You can use WordNet alongside the NLTK module to find the meanings of words, synonyms, antonyms, and more. Let's cover some examples.


In [4]:
import nltk
from nltk.stem import WordNetLemmatizer
nltk.download('popular', quiet=True) # for downloading packages
#nltk.download('punkt') # first-time use only
#nltk.download('wordnet') # first-time use only

True

## Reading in the corpus

For our example,we will be using the Wikipedia page for chatbots and KJSCE Information as our corpus.
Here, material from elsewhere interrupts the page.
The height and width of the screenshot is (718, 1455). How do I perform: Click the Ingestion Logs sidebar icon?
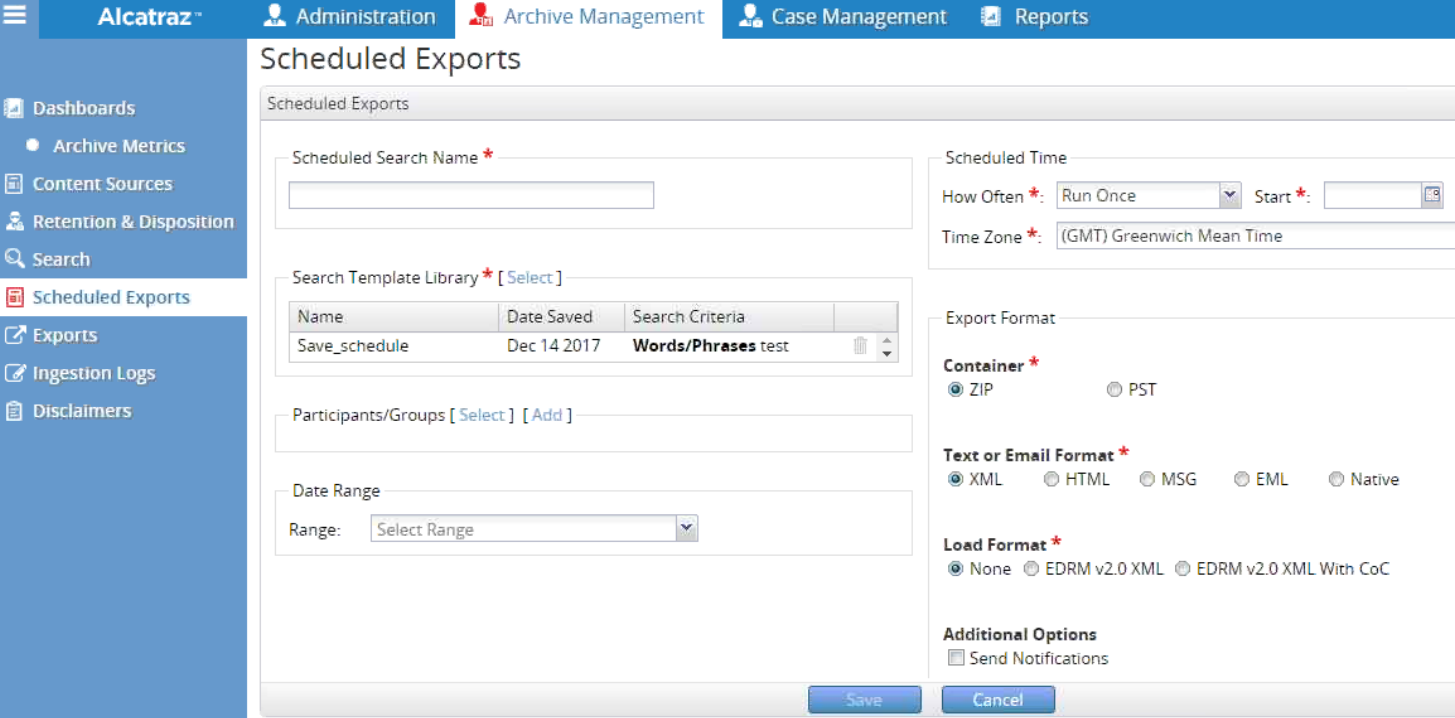pyautogui.click(x=14, y=373)
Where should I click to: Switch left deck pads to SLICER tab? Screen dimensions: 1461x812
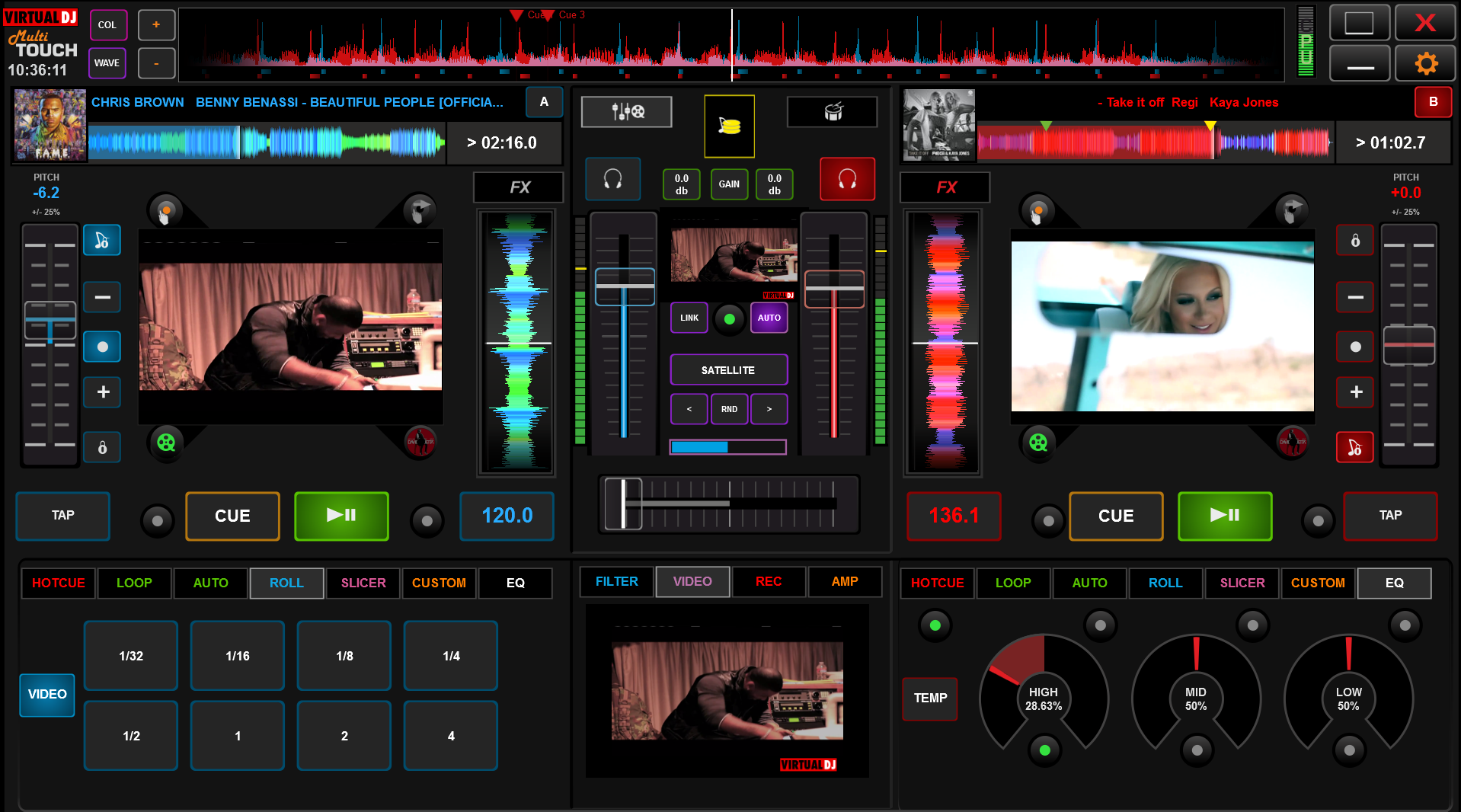(x=363, y=583)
Copy the contents from the page and place it in a text file named ‘chatbot.txt’. However, you can use any corpus of your choice.



In [5]:
f=open('chatbot.txt','r',errors = 'ignore')
raw=f.read()
raw = raw.lower()# converts to lowercase

## Tokenisation

In [6]:
sent_tokens = nltk.sent_tokenize(raw)# converts to list of sentences 
word_tokens = nltk.word_tokenize(raw)# converts to list of words

#Example how tokenisation work
print("sent_tokens : \n", sent_tokens[0:5])
print('\n')
print("word_tokens : \n", word_tokens[0:5])

sent_tokens : 
 ['a chatbot (also known as a talkbot, chatterbot, bot, im bot, interactive agent, or artificial conversational entity) is a computer program or an artificial intelligence which conducts a conversation via auditory or textual methods.', 'such programs are often designed to convincingly simulate how a human would behave as a conversational partner, thereby passing the turing test.', 'chatbots are typically used in dialog systems for various practical purposes including customer service or information acquisition.', 'some chatterbots use sophisticated natural language processing systems, but many simpler systems scan for keywords within the input, then pull a reply with the most matching keywords, or the most similar wording pattern, from a database.', 'the term "chatterbot" was originally coined by michael mauldin (creator of the first verbot, julia) in 1994 to describe these conversational programs.today, most chatbots are either accessed via virtual assistants such as g

## Preprocessing

We shall now define a function called LemTokens which will take as input the tokens and return normalized tokens.

In [7]:
lemmer = nltk.stem.WordNetLemmatizer()
#WordNet is a semantically-oriented dictionary of English included in NLTK.
def LemTokens(tokens):
    return [lemmer.lemmatize(token) for token in tokens]
remove_punct_dict = dict((ord(punct), None) for punct in string.punctuation)

def LemNormalize(text):
    return LemTokens(nltk.word_tokenize(text.lower().translate(remove_punct_dict)))

## Keyword matching

Next, we shall define a function for a greeting by the bot i.e if a user’s input is a greeting, the bot shall return a greeting response.ELIZA uses a simple keyword matching for greetings. We will utilize the same concept here.

In [8]:
GREETING_INPUTS = ("hello", "hi", "greetings", "sup", "what's up","hey",)
GREETING_RESPONSES = ["hi", "hey", "*nods*", "hi there", "hello", "I am glad! You are talking to me"]
def greeting(sentence):
 
    for word in sentence.split():
        if word.lower() in GREETING_INPUTS:
            return random.choice(GREETING_RESPONSES)

## Generating Response

### Bag of Words

if our dictionary contains the words {Learning, is, the, not, great}, and we want to vectorize the text “Learning is great”, we would have the following vector: (1, 1, 0, 0, 1).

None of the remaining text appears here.